Activity -> Starting at the line with "Open the Help" in it, reproduce each line below through the last one, exactly, and include nothing else.
*** Data to examine ***
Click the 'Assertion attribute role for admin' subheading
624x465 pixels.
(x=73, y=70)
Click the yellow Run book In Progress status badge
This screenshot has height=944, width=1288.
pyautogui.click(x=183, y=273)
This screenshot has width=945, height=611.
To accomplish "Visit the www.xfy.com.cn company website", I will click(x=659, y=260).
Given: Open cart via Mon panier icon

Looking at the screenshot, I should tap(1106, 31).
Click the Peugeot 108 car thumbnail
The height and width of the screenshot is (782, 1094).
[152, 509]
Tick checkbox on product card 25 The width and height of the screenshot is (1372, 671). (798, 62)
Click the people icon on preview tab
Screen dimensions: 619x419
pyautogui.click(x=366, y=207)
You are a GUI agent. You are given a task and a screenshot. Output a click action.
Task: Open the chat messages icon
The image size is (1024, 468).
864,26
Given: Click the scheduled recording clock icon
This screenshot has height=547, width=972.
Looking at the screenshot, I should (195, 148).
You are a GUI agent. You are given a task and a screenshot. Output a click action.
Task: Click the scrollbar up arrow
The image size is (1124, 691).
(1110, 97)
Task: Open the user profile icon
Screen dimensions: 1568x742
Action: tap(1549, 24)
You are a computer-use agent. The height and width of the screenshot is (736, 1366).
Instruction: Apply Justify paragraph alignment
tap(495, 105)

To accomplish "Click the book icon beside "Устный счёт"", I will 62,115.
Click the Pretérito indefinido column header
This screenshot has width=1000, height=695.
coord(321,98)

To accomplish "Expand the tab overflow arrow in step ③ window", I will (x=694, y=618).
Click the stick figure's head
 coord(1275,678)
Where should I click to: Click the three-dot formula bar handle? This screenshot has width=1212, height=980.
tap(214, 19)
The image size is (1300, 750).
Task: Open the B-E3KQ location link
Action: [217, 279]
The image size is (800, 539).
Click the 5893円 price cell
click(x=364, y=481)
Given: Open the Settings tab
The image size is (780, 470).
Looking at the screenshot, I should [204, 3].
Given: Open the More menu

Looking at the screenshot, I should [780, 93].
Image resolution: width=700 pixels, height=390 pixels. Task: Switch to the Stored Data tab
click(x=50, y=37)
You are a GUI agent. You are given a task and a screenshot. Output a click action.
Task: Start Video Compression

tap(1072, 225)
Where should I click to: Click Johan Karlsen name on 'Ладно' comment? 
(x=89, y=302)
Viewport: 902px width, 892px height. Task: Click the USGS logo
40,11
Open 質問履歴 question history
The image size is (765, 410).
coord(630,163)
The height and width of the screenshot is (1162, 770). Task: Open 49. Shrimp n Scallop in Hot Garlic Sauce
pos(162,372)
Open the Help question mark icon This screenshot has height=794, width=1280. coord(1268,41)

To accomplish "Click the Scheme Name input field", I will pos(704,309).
*** End of Data to examine ***
Result of this task ->
Open the Help question mark icon This screenshot has height=794, width=1280. coord(1268,41)

To accomplish "Click the Scheme Name input field", I will pos(704,309).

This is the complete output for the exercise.